This is why we must continue efforts to provide character education in schools. Character education–implicit as well as explicit– forces kids to see themselves as members of a larger community: the human community. Character education reinforces the notion that individuals are mutually responsible for one another and demands that kids be responsible for their actions and their learning.
NY Cheating scandals at Stuyvesant High School and Great Neck High School should be red flags. In order put up numbers that will give them a competitive edge, kids at our highest performing schools are willing to sacrifice personal integrity. If they’ll cheat on Regents exams and on the SAT’s, will they also cheat in the workplace, in relationships? Are we teaching them that self worth is defined by the scores they earn? This is what happens when education becomes more about stats than about discovery. This is what happens when “the test” supersedes learning.
As districts make the academic shift to the Common Core focused on reading and writing, we must also make the moral shift to learning communities centered on virtue. Just as reading and writing are no longer just assigned in English, character ed cannot be just the health teacher’s job or the guidance counselor’s domain, either. Self discipline, civility, kindness are not isolated lessons in an isolated context. These values have to be on the instructional agenda everyday, in every class.

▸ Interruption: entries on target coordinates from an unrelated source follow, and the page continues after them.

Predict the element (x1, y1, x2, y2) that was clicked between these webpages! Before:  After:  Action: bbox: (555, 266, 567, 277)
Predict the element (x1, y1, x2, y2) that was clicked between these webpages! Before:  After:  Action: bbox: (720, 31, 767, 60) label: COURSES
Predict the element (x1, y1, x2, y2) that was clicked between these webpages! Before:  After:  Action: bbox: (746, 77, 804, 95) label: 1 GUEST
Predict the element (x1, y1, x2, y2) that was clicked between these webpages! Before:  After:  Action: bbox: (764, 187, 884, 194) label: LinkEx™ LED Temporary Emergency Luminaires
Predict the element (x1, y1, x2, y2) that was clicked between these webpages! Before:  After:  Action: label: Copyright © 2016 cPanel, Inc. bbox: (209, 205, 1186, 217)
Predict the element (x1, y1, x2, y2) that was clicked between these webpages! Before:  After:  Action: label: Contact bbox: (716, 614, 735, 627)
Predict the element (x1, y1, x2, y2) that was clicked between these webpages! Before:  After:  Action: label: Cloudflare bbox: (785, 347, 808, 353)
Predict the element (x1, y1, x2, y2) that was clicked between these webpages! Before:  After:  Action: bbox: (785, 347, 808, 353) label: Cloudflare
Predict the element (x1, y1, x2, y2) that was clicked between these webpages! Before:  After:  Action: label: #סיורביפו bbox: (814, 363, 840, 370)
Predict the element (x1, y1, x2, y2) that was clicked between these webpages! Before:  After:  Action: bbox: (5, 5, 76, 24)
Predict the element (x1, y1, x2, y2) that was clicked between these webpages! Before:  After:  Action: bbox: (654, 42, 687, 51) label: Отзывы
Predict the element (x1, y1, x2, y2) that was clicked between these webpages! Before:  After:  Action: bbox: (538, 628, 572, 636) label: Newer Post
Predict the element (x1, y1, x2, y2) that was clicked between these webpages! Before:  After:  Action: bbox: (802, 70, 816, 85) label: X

Everyone knows teachers can’t do it alone. But if, across the curriculum, we re-culture schools to reflect and celebrate good character, that’s a start. Villains in literature and lessons in history are low hanging fruit for character education, there for the picking. Informational reading in science and even in math pose questions about the implications of technology and tactical manipulation of numbers.
I know, I know. Our instructional in-boxes are already full of stuff we haven’t even processed yet, stuff like the Common Core, stuff like standardized tests, stuff like publishable teacher evals. But kids who have no self-discipline and don’t get why cheating and bullying are bad for them–and bad for everyone else–will never be truly successful.